From Alexander Hamilton to George Washington, 27 March 1791
To George Washington
[Philadelphia] March 27, 1791. “I have embraced the first moment of leisure to execute your wish, on the subject to which the enclosed notes are applicable. They are neither so accurate nor so full, as I should have been glad to make them; but they are all that my situation has permitted. Nothing new has occurred in my Department worth mentioning. I thought that the following extract of a letter from Mr. King might not be wholly uninteresting, and I therefore make it.…1 The clue to Mr. Taylors apprehensions seems to be a late murder of some friendly indians within the limits of this State;2 the particulars of which I take it for granted will be made known to you by the Secretary at War.”

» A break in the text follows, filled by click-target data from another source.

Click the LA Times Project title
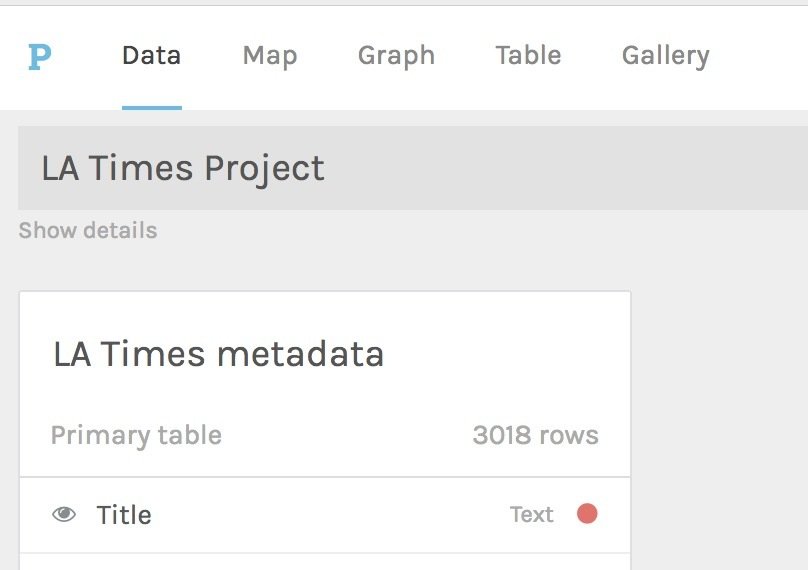(x=183, y=168)
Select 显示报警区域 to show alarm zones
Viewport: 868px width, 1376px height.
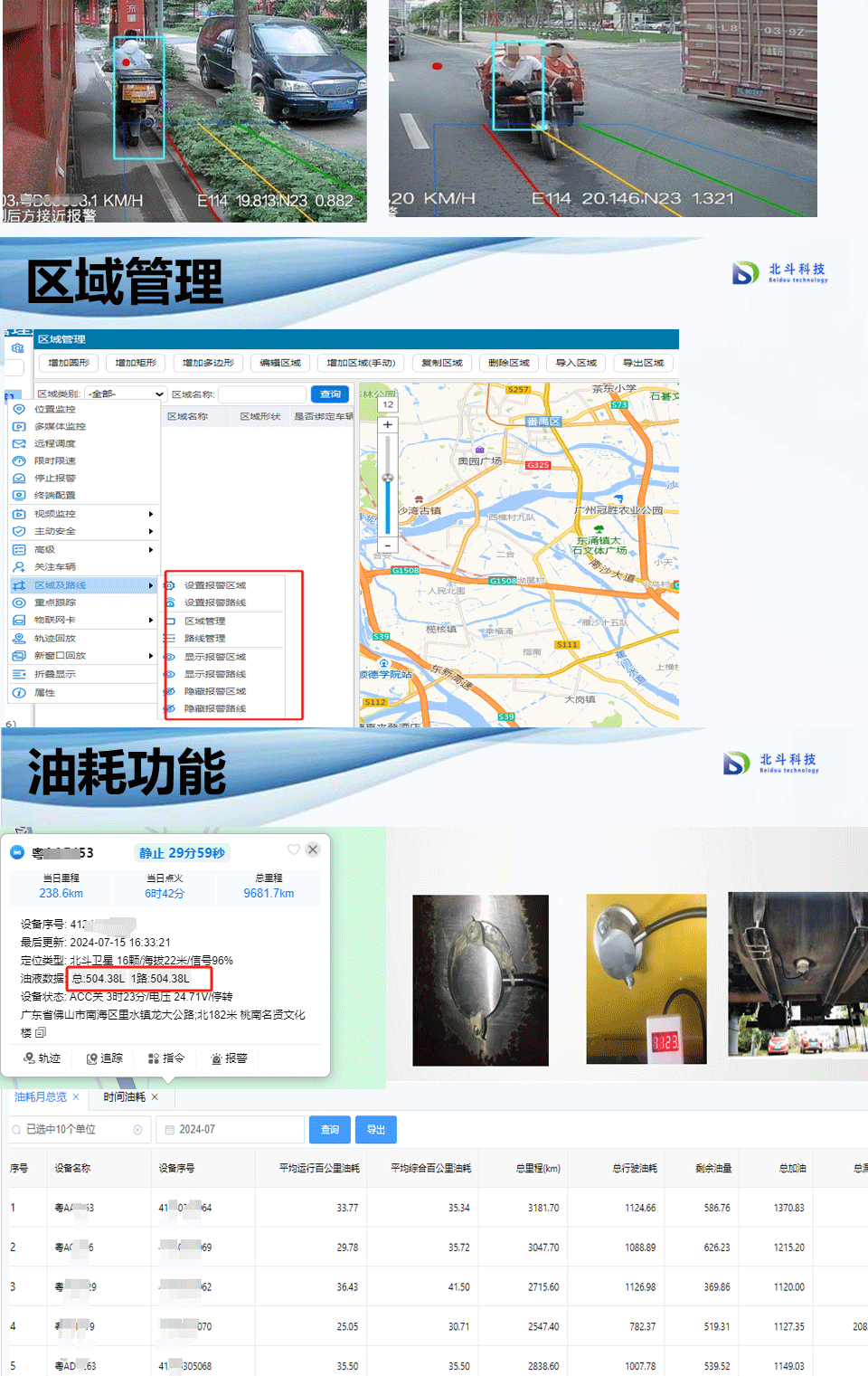(214, 657)
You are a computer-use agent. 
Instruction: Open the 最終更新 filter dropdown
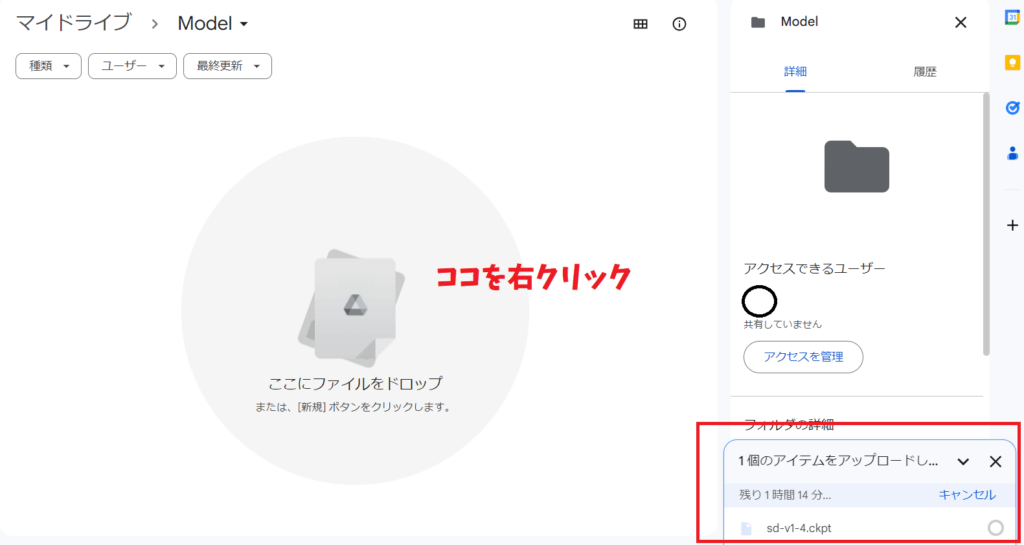tap(228, 66)
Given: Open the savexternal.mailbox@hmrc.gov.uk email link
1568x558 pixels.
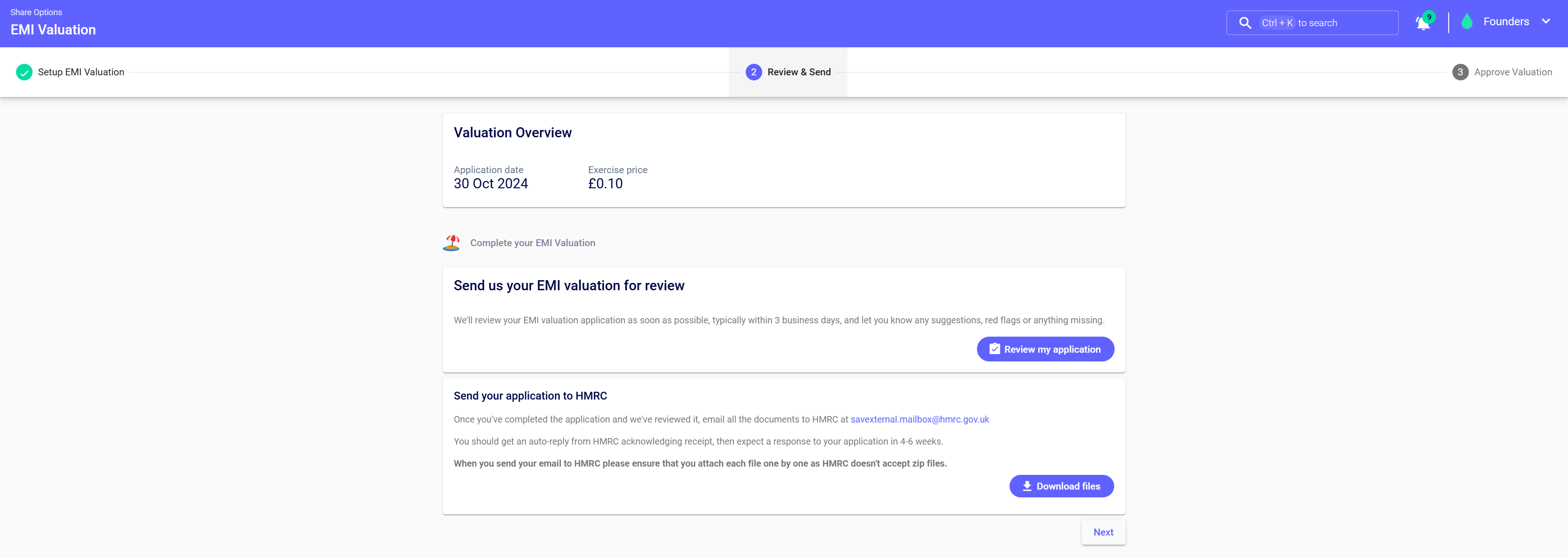Looking at the screenshot, I should 919,420.
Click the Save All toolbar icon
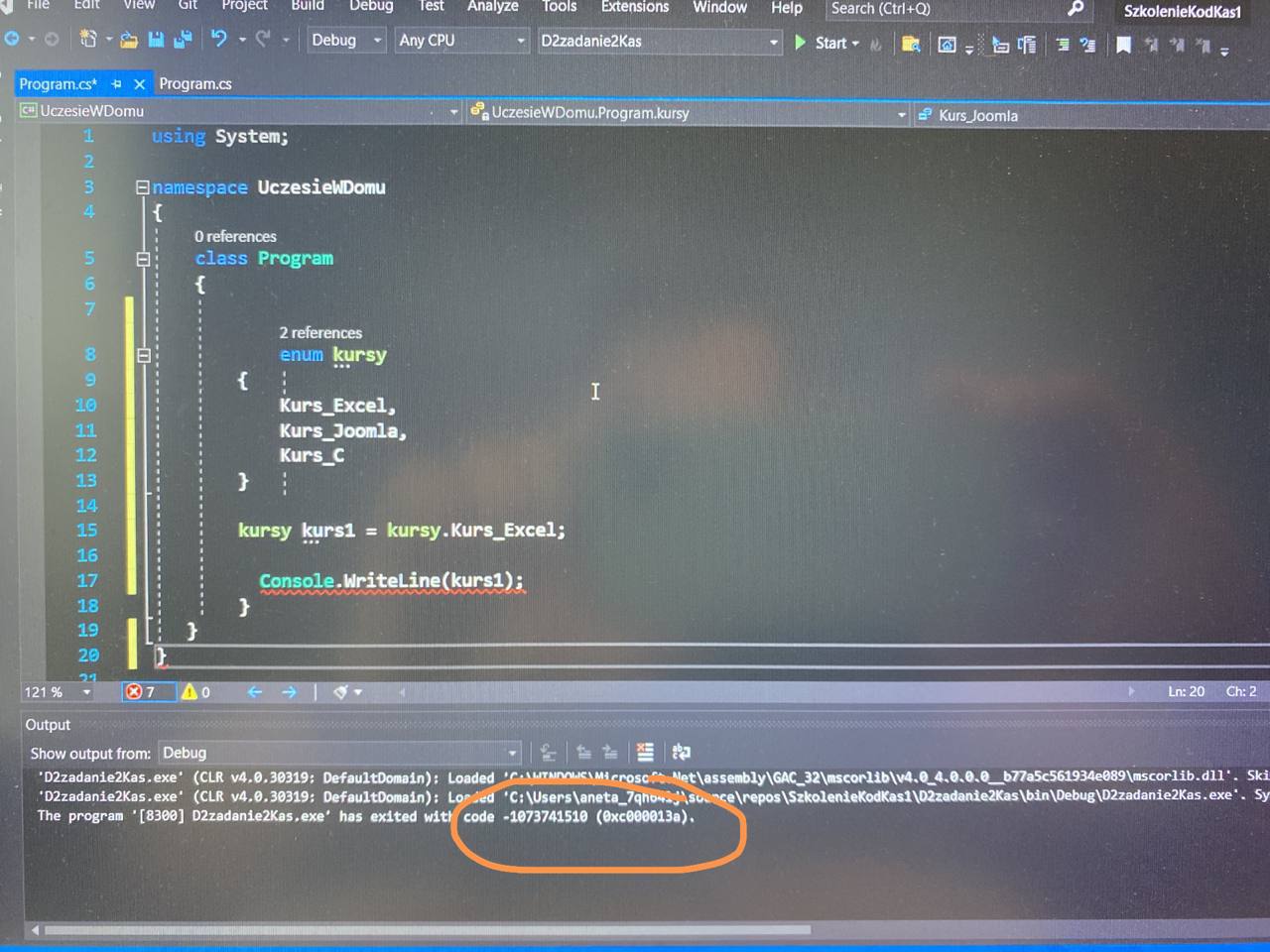The width and height of the screenshot is (1270, 952). coord(183,40)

LC, George Washington Papers, Library of Congress.
1. For this extract, see Rufus King to H, March 24, 1791.
2. This is a reference to the murder by white men of four friendly Indians at Big Beaver Creek. An entry in the executive minutes of Governor Thomas Mifflin for April 23, 1791, describes this incident as follows: “The Governor having received information upon oath that four friendly Indians were murdered on the Ninth of March last by a body of armed men, under the Command of Samuel Brady and Francis McGuire, who had fled from Justice into the State of Virginia addressed His Excellency Beverly Randolph Esquire upon the subject and required that the above named two persons should be delivered up to this State having jurisdiction of their crime according to the Provisions contained in the second Section of the fourth Article of the Constitution of the United States” ( , I, 89).